=== Section Start ===

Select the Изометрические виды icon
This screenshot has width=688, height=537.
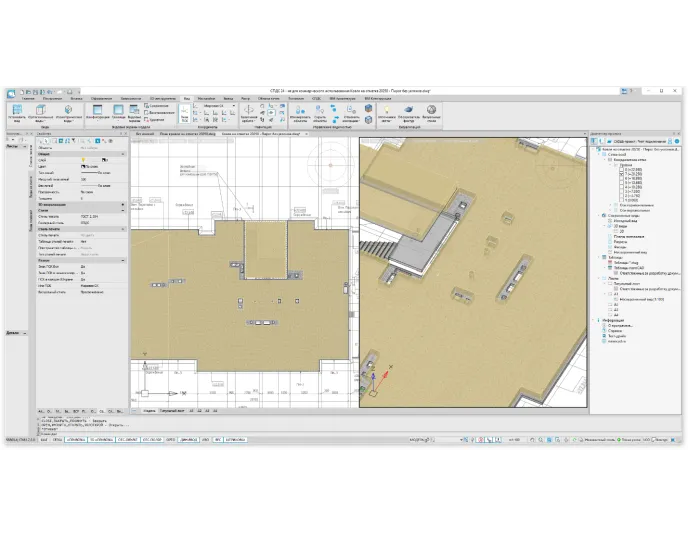click(68, 111)
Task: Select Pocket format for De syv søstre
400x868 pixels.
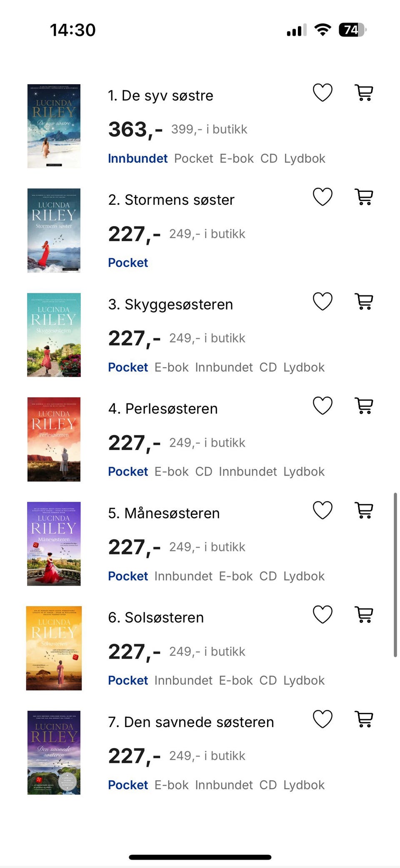Action: coord(193,159)
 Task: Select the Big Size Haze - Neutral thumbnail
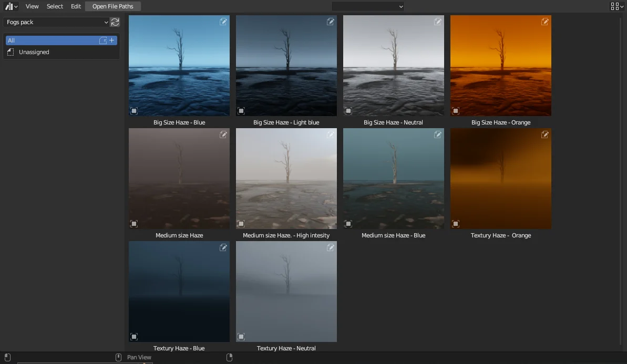click(393, 66)
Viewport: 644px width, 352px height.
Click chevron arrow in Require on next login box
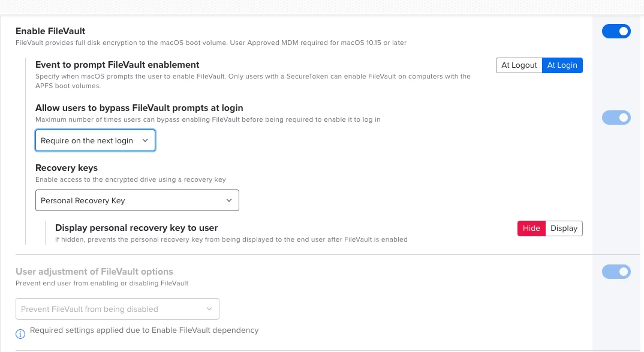145,140
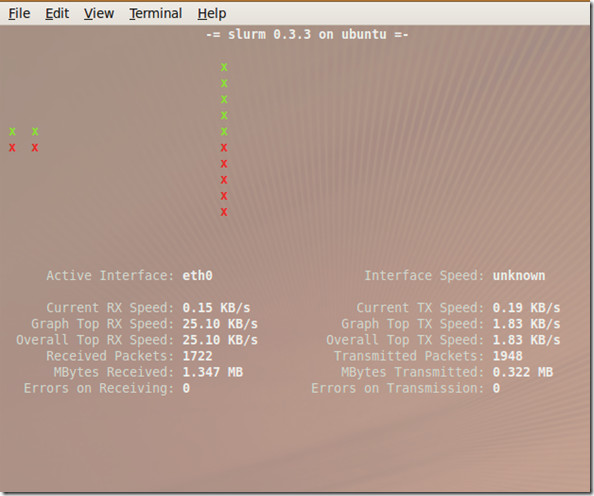This screenshot has height=496, width=594.
Task: Click the unknown interface speed value
Action: [519, 275]
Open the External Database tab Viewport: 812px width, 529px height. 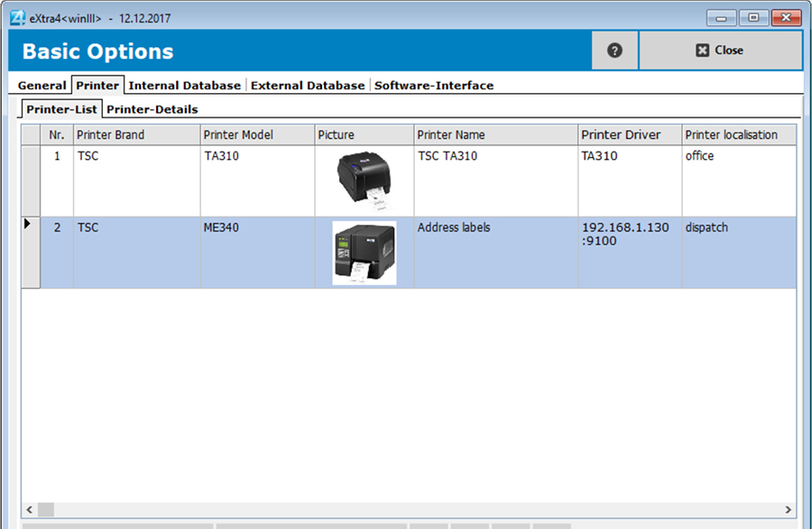306,85
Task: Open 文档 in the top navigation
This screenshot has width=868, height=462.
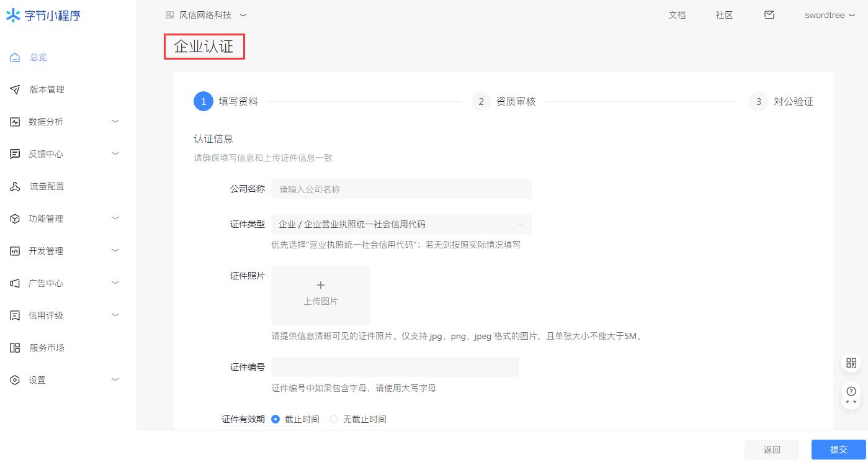Action: pyautogui.click(x=677, y=15)

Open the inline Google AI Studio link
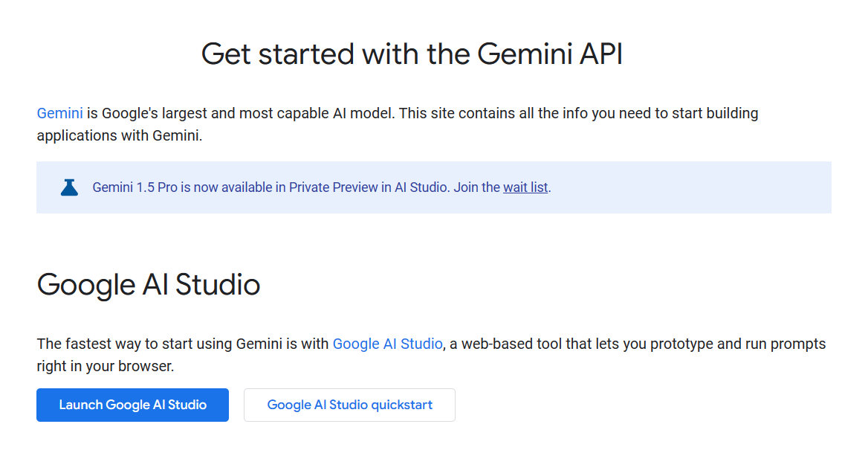pos(387,344)
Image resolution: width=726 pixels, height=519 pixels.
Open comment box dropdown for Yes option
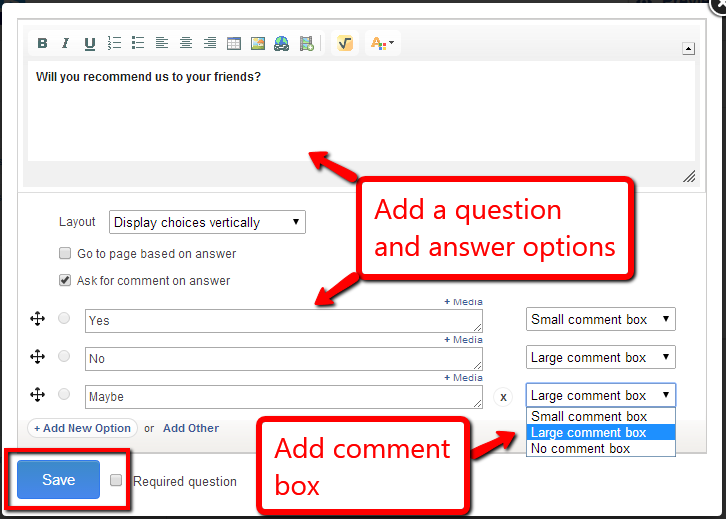600,320
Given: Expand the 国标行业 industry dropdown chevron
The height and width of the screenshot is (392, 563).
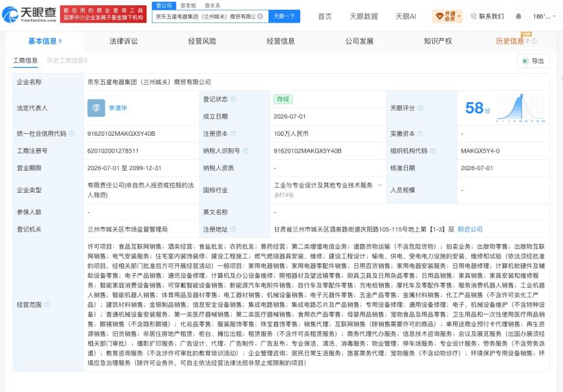Looking at the screenshot, I should point(379,185).
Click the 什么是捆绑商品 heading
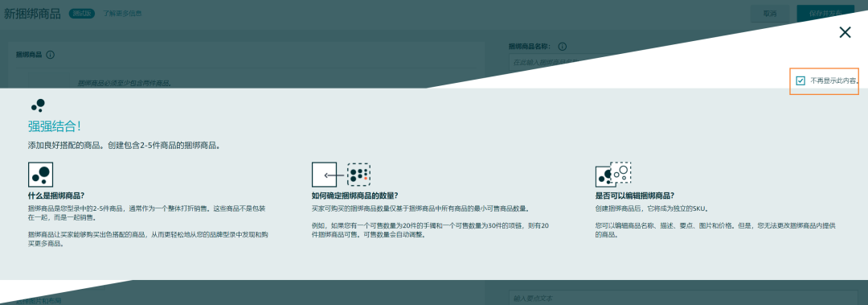 56,196
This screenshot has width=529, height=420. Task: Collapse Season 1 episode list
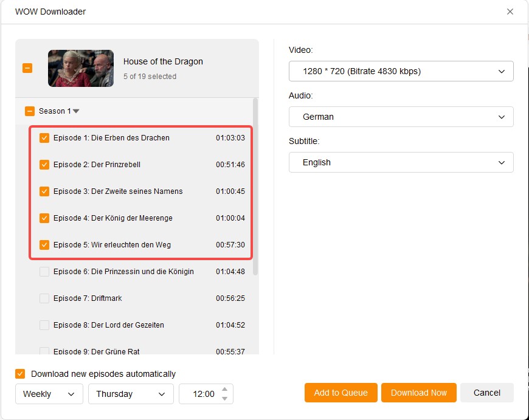point(75,111)
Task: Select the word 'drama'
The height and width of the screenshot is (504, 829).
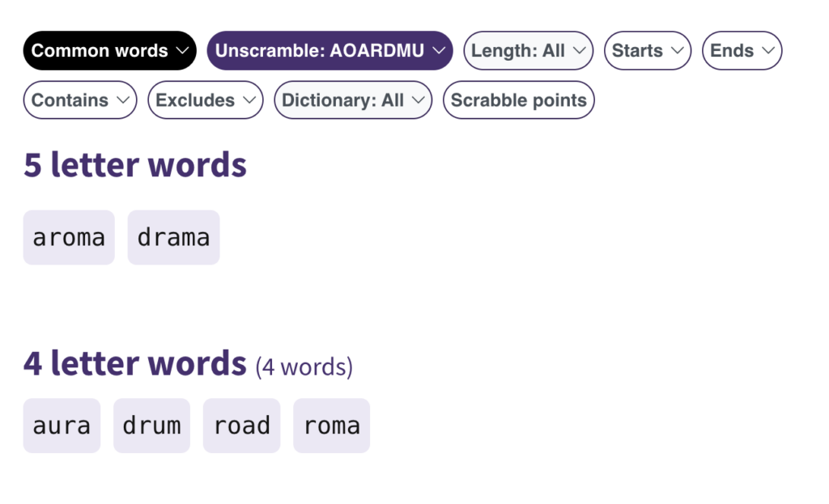Action: coord(173,238)
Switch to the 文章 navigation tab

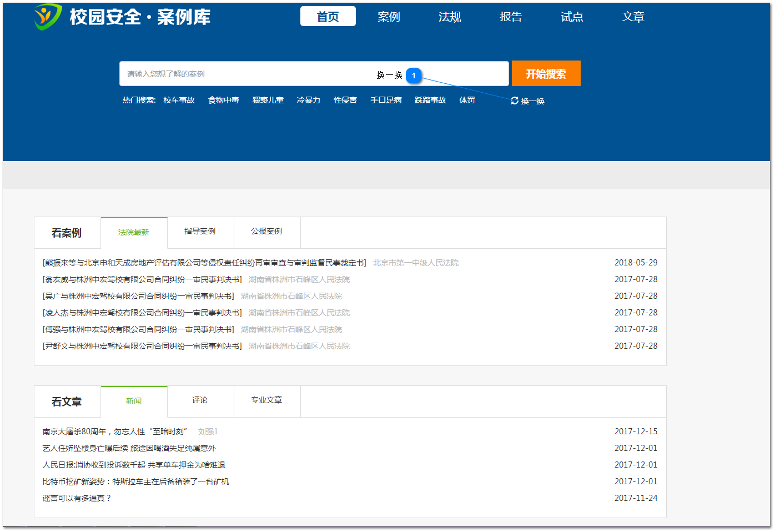click(633, 17)
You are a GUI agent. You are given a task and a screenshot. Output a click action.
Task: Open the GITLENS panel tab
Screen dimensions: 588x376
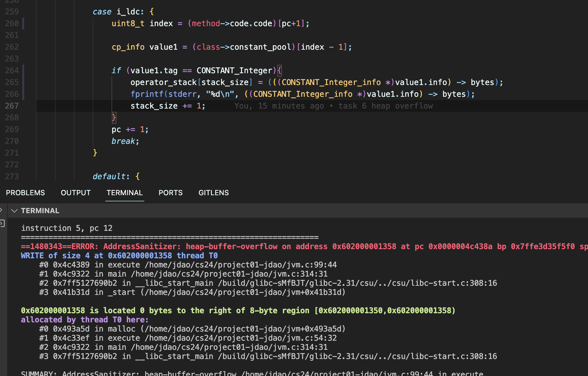(x=214, y=193)
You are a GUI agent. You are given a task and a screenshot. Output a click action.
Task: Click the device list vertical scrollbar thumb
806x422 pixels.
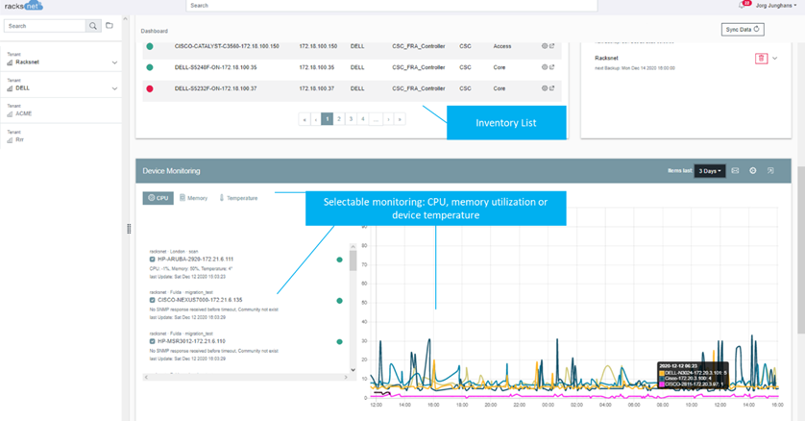click(x=353, y=260)
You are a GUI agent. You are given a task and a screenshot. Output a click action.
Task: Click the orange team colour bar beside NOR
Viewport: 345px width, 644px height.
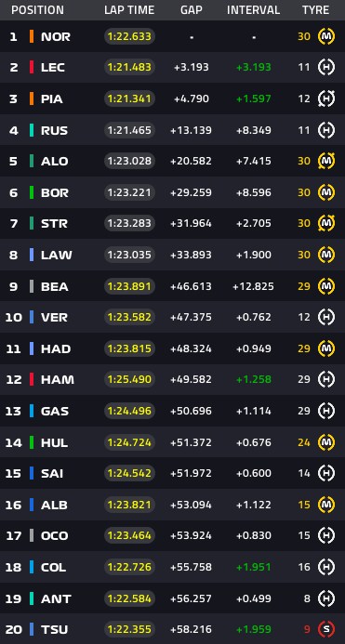point(32,36)
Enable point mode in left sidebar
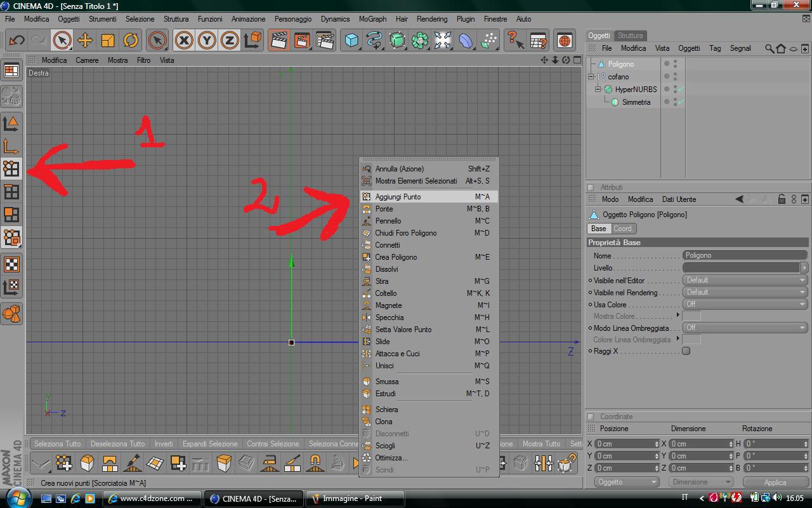The width and height of the screenshot is (812, 508). click(11, 168)
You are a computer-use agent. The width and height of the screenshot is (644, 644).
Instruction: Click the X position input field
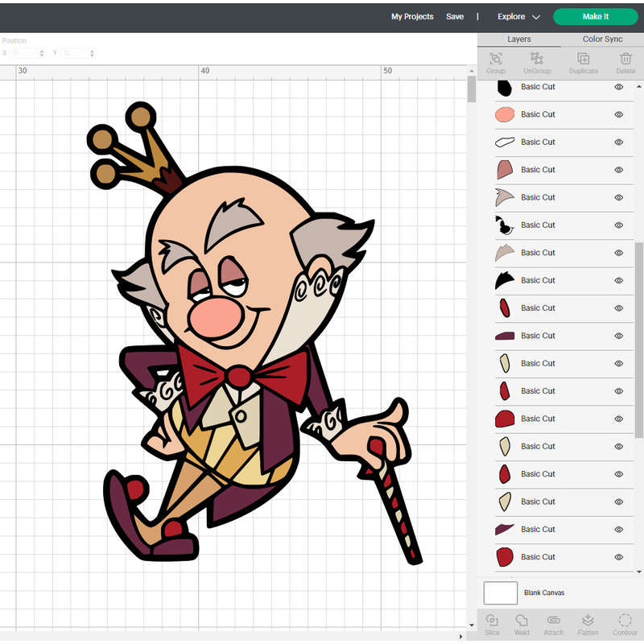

=== Section End ===

What you need to do - Would you restate word for word only the lines from the one containing "806x422 pixels." to the final line of the material, both ends included, without any pictures?

Output below -
806x422 pixels.
click(x=353, y=260)
You are a GUI agent. You are given a task and a screenshot. Output a click action.
Task: Click the orange team colour bar beside NOR
Viewport: 345px width, 644px height.
point(32,36)
Enable point mode in left sidebar
The width and height of the screenshot is (812, 508). click(11, 168)
You are a computer-use agent. The width and height of the screenshot is (644, 644).
Instruction: Click the X position input field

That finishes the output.